Washtenaw County’s refusal to release the McWilliams background check effectively hid from the public the fact that before D’Angelo McWilliams had been hired by the Washtenaw County Sheriff as a deputy, he had been the subject of two sex crime investigations, copies of which had been attached to the background report. Washtenaw County’s refusal to turn over the public record also hid that despite the fact McWilliams had lied to the background investigator about those sex crime investigations, Clayton had hired the man.
At an Aug. 2020 press conference at which former Sheriff Jerry L. Clayton and his then Dir. of Communications Derrick L. Jackson, announced D’Angelo McWilliams had been placed on unpaid leave. Clayton and Jackson told the media and the public they’d had no knowledge of McWilliams’s alleged sex “crimes.” Jackson is said to have been told about the two sex crime investigations and to have termed the hire of D’Angelo McWilliams as a “diversity hire.”

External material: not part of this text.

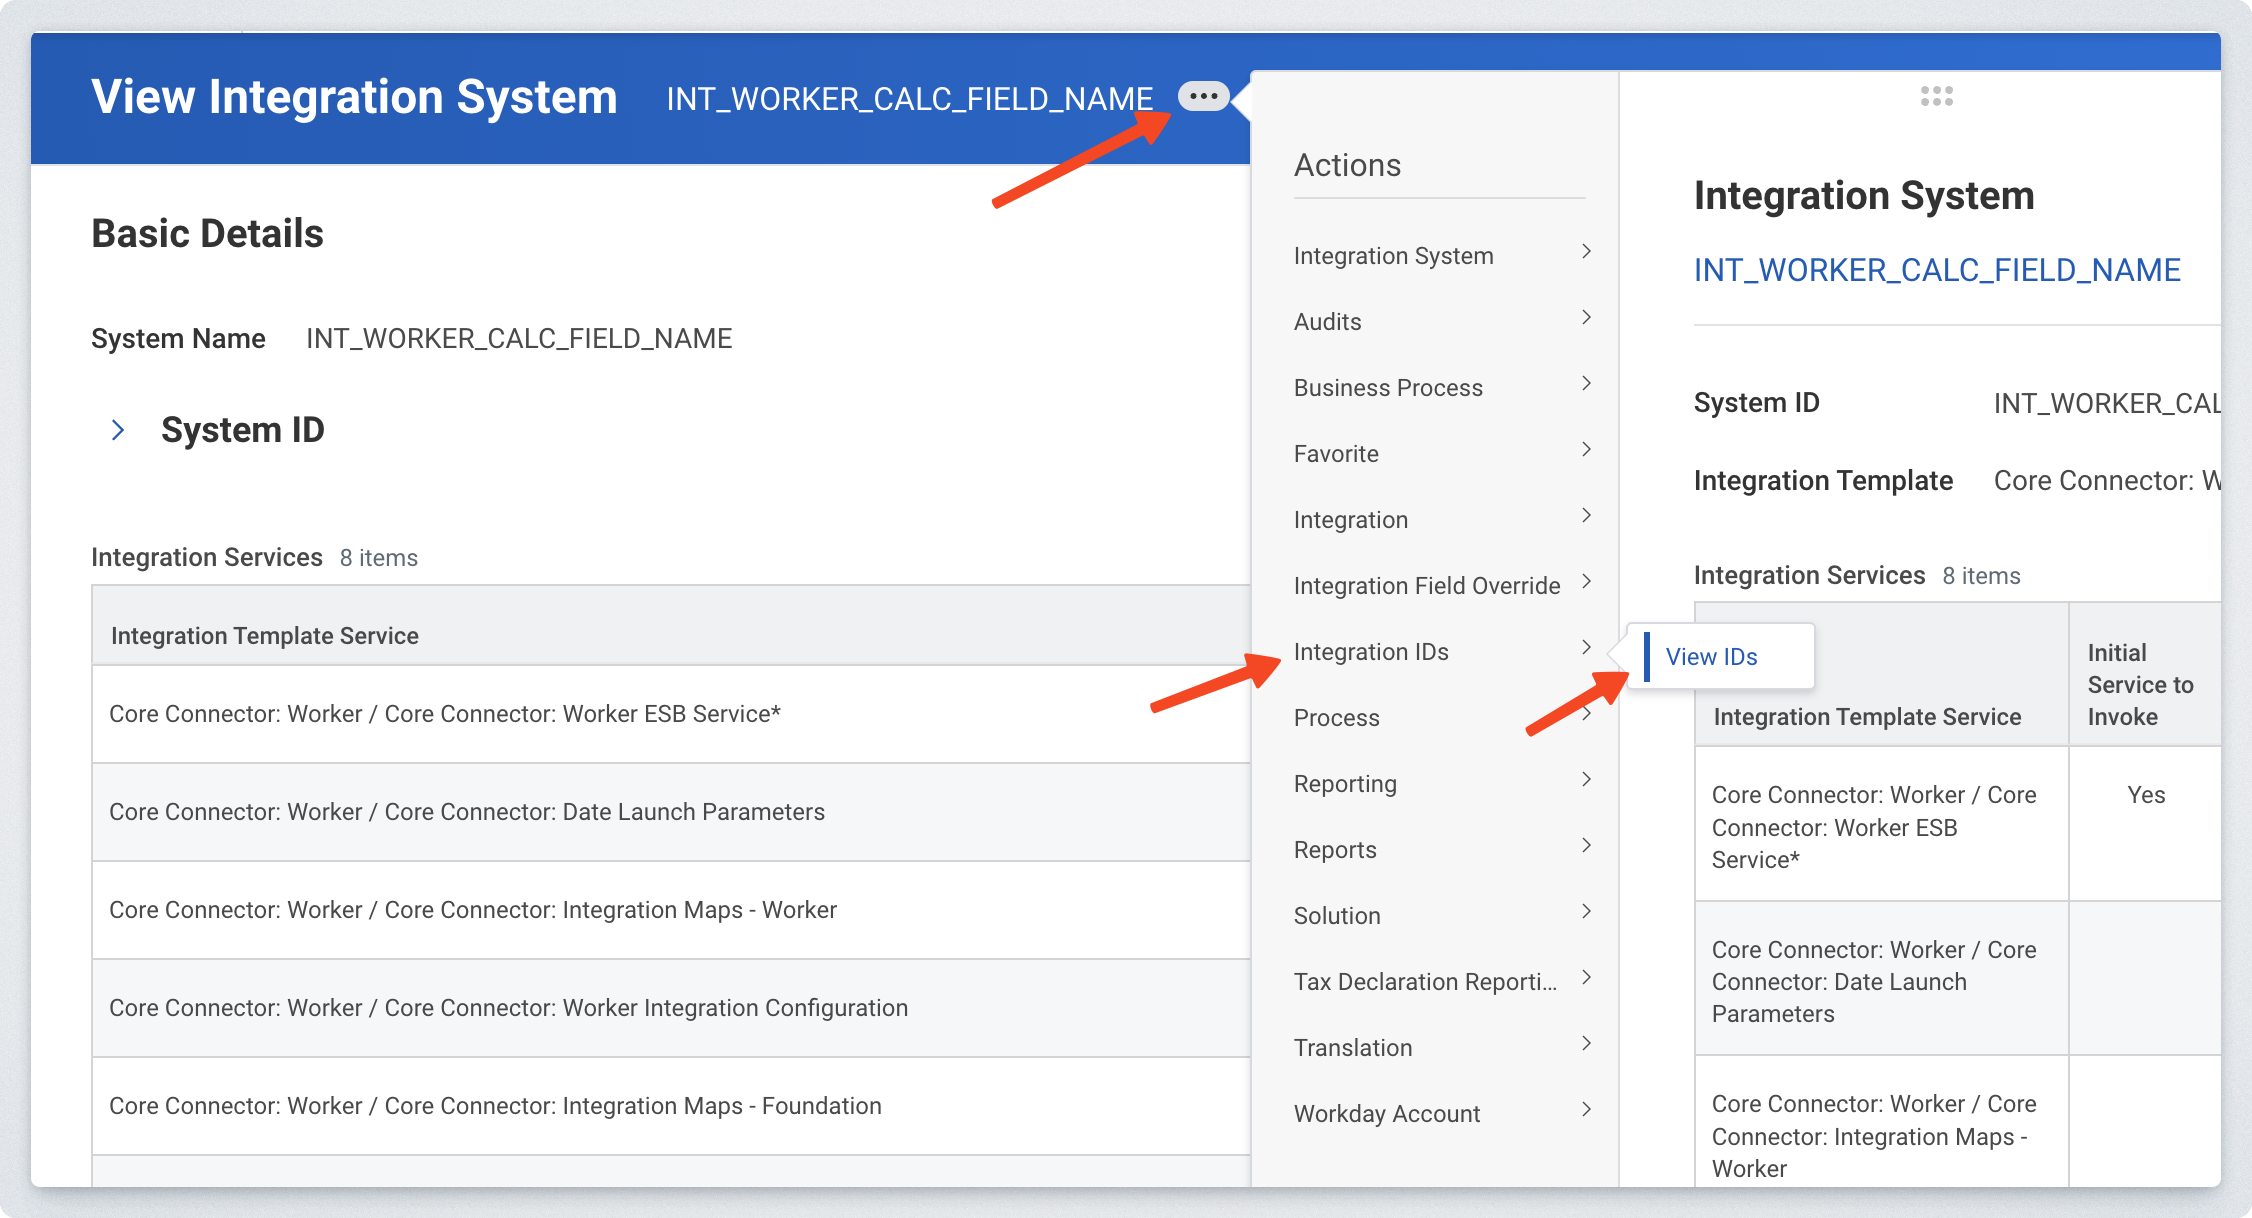Click the drag handle dots icon
The width and height of the screenshot is (2252, 1218).
(x=1936, y=97)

In Dec. 2024, Derrick Jackson, who lost his bid to be the County’s next Sheriff in Aug. 2024, was hired as Washtenaw County’s Racial Equity Officer.
In Nov. 2024, the Ann Arbor Independent filed suit in the Washtenaw County Trial Court to compel Supreme Felons, Incorporation, a local non-profit funded entirely by Washtenaw County, to release their financial records. That suit is pending.